Proposers
- scbai
- ???
Approvers
Status
Current state:
Current State | |
---|---|
UNDER DISCUSSION | |
IN PROGRESS | |
ABANDONED | |
COMPLETED | |
INACTIVE |
Discussion thread: here
JIRA: here
Released: <Hudi Version>
Abstract
Hudi currently supports limited schema evolution, which cannot meet the needs of actual scenarios. The purpose of this design is to support Hudi's evolution capability more comprehensively.
Background
With the continuous operation of the business, business adjustment or business system reconstruction will generally be carried out, and these operations may adjust the business system database, in the traditional data lake storage table schema adjustment is not easy.
Hudi schema evolution is in-place table evolution,does not require costly distractions,like rebuild table or rewrite new table.In addition, it can quickly adapt to the adjustment of the business system and write data into the data lake faster
Currently, HUDI only supports implicit schema sequential columns, which is very limited; So this design adds the ability of full Schema Evolution to HUDI.
Features
This design supports full schema evolutionthe following schema evolution features:
Support changes
- Add : add a new column to the table or to a nested struct
- Drop: remove an existing column from the table or a nested struct
- Rename: rename an existing column or field in a nested struct
- Update: widen the type of a column, struct field, map key, map value, or array element
- Reorder: change the order of columns or fields in a nested struct
These operations are table schema metadata changes,the data files does not need to be rewrite
Not supports
- map keys do not support adding or dropping struct fields that would change equality
Note: Partition evolution is not included in this design, Partition evolution will come soon after schema evolution.
Overall design
Based on the existing implementation, add table schema metadata, store business field information in the table metadata, read and write operations based on it.The existing extrametadata in commitfile is not adjusted for compatibility with existing operation interfaces.
Schema metadata format
Table schema metadata examples are as follows:
Schema Metadata Json element definition
- max-column-id:Maximum column ID value for the current table,When a new columns are added,the value +1
- type:schema type,default value is "struct"
- version-id:DDL operation commit time, which is consistent with commitfile
- fields:cloumn definintion
- id:Id of column,the id will be store as column in parquet.
- name:name of column,consistent with service system,Both DDL and DML through this field.
- type:data type of column
- required:Is NULL,if not
- default:This column is missing in new data and is written by default
Table shcema metadata's multiple versions are available by "version-id"

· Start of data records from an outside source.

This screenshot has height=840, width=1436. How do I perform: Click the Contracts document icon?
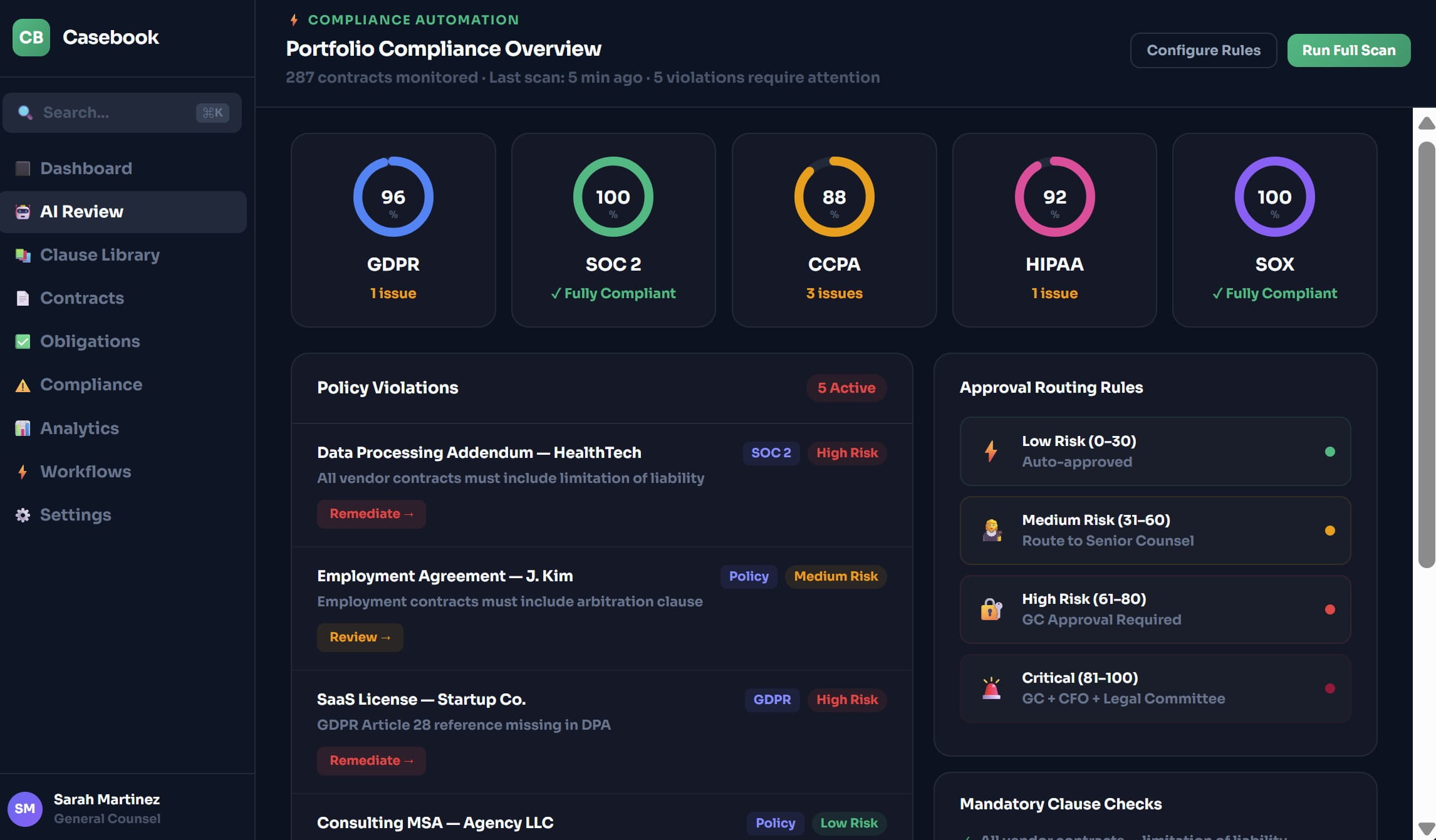pyautogui.click(x=23, y=298)
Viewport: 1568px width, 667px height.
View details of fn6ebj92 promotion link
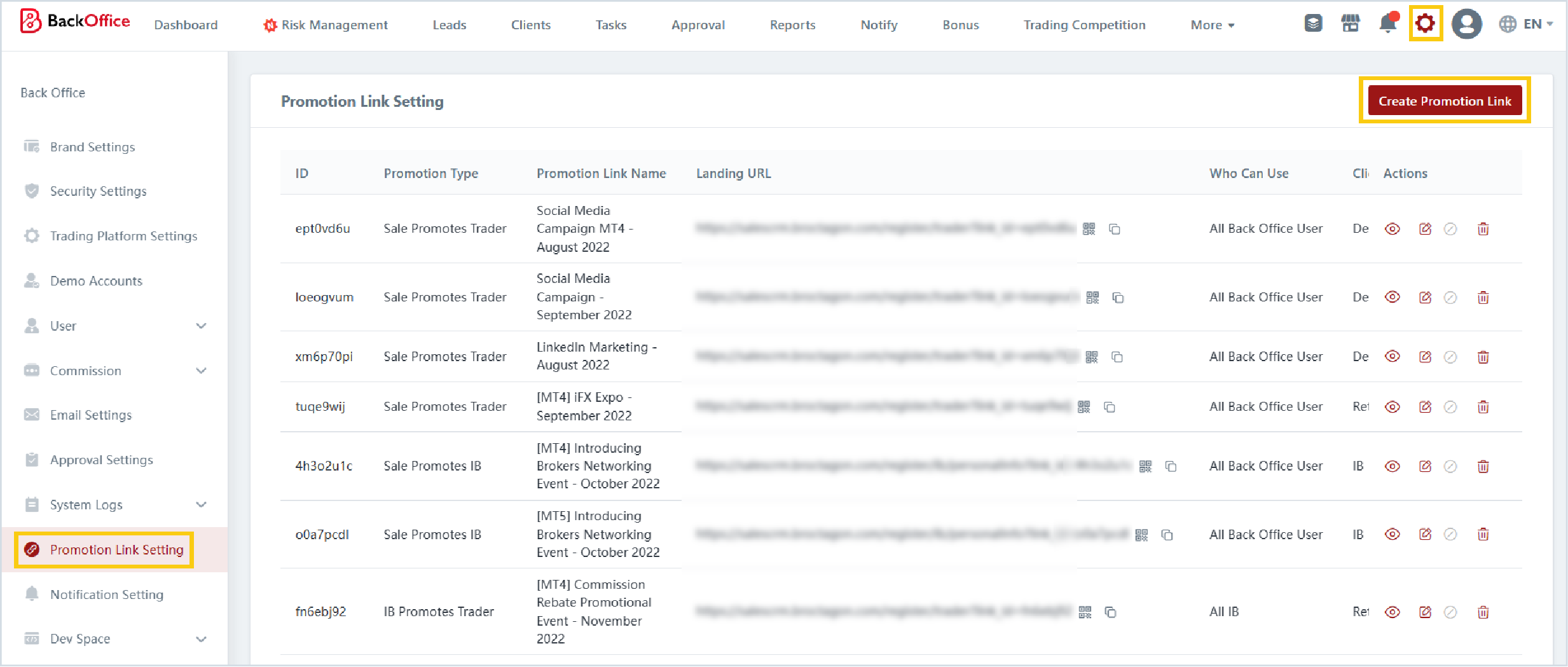coord(1393,612)
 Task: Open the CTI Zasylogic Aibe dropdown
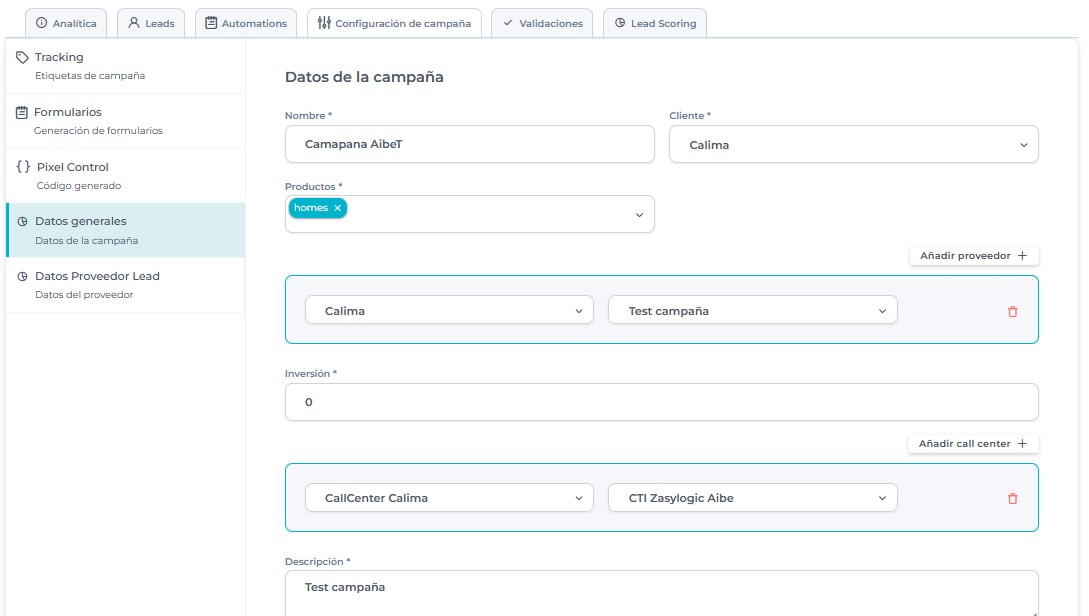(752, 498)
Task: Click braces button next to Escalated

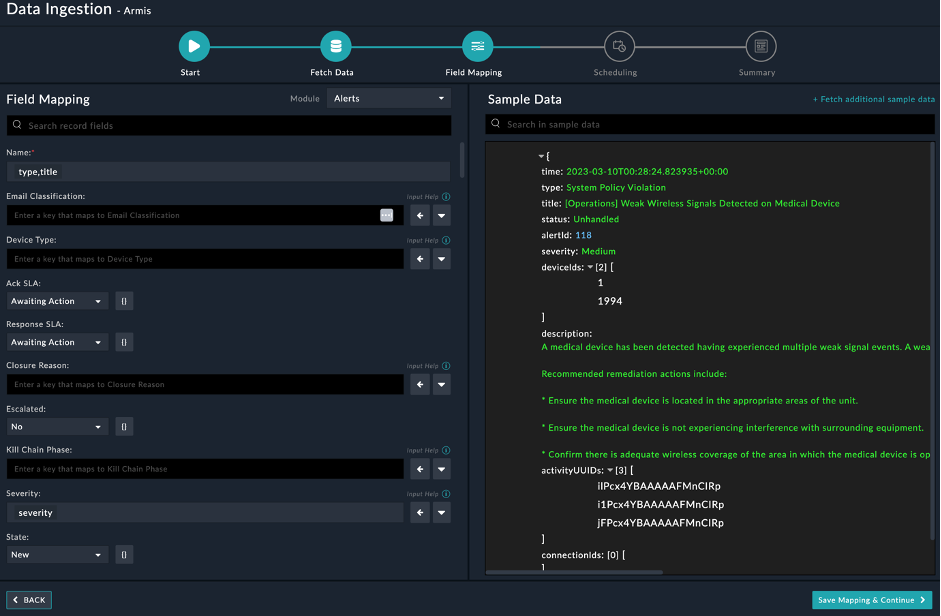Action: (x=124, y=427)
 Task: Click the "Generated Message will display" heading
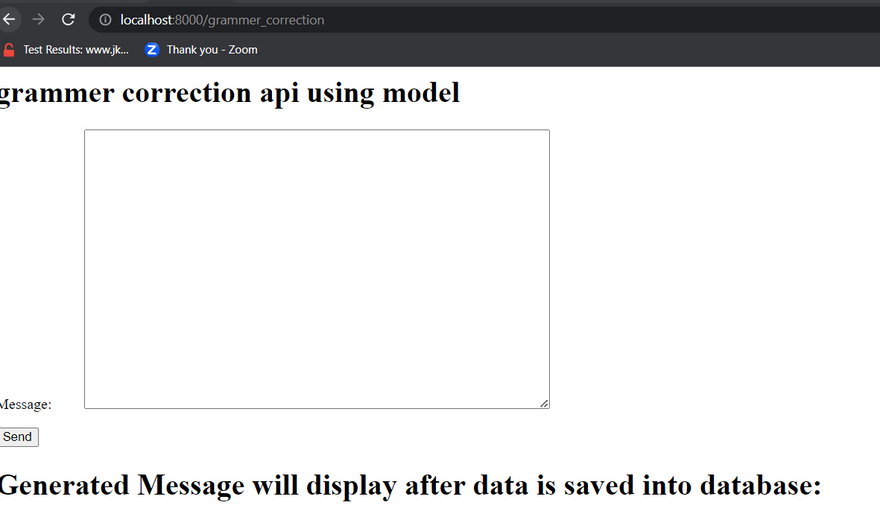coord(408,485)
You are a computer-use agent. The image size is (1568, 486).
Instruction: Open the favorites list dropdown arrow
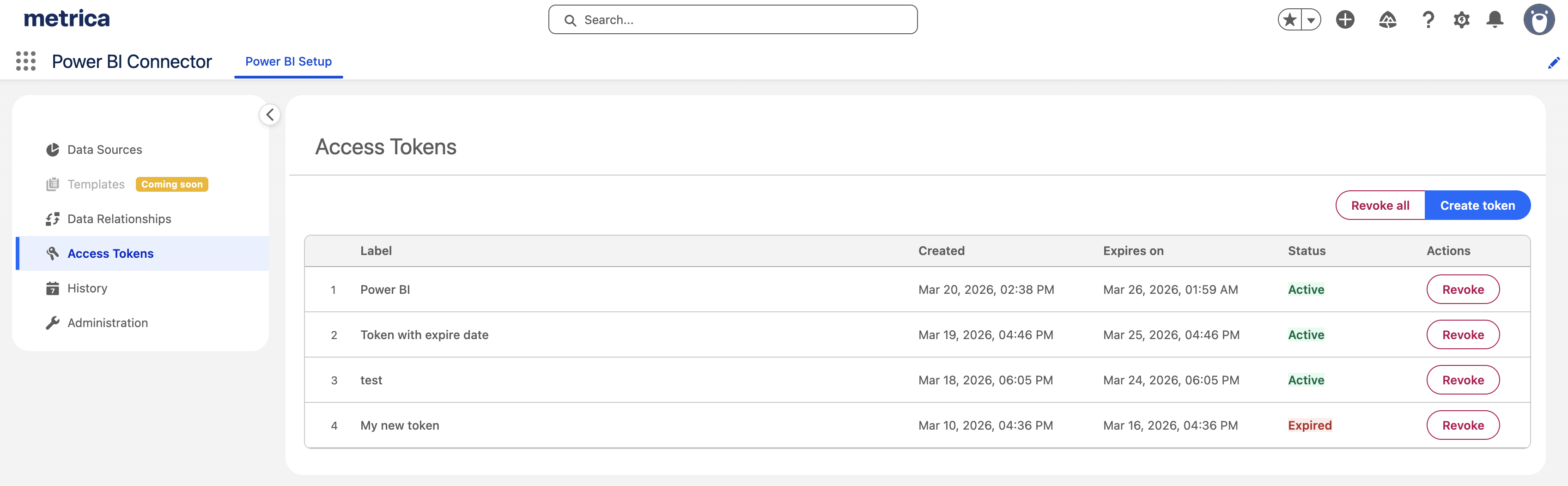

DDL operations on metadata
- Add: For Add operations that Add column types sequentially, Add column information append to the end of schema and assign a new ID. The ID value increases by +1. For the Add after/before operation, Add the column append to the corresponding position in the schema and give a new ID. The ID value is incremented by +1.
- Change : directly Change the name, attribute, and type ID of the field corresponding to the column in the Schema
- Reorder: adjusts the column position in the schema. Id is the same
- Delete: Deletes fields corresponding to columns in the Schema
Schema storage policy
Currently, each write operation has a commit file and is saved in the./hoodie directory. Commit files such as commit, Deltacommit, and replacecommit contain AVRO Schema information generated by the write operation. This information is used to represent the current version of table schema.
In this design, the schema information stored in the previous COMMIT file will be changed to support multiple versions. The commit file will save all previous versions of the schema.In addition, due to the current clean mechanism, the historical COMMIT information is cleaned and the historical Schema information is also deleted. This operation causes historical data not to be read correctly and the DDL's historical operations not to be traceable
There may be a large number of historical DDL operations, and each commit file may contain more and more historical versions of schemas. This requires a cleanup mechanism to set the number of schema historical versions retained. If the schema changes occur again, the historical version beyond the policy will not be recorded in the commit file.The cleaning policy is specific to tables, and each table can set a different count of version retained.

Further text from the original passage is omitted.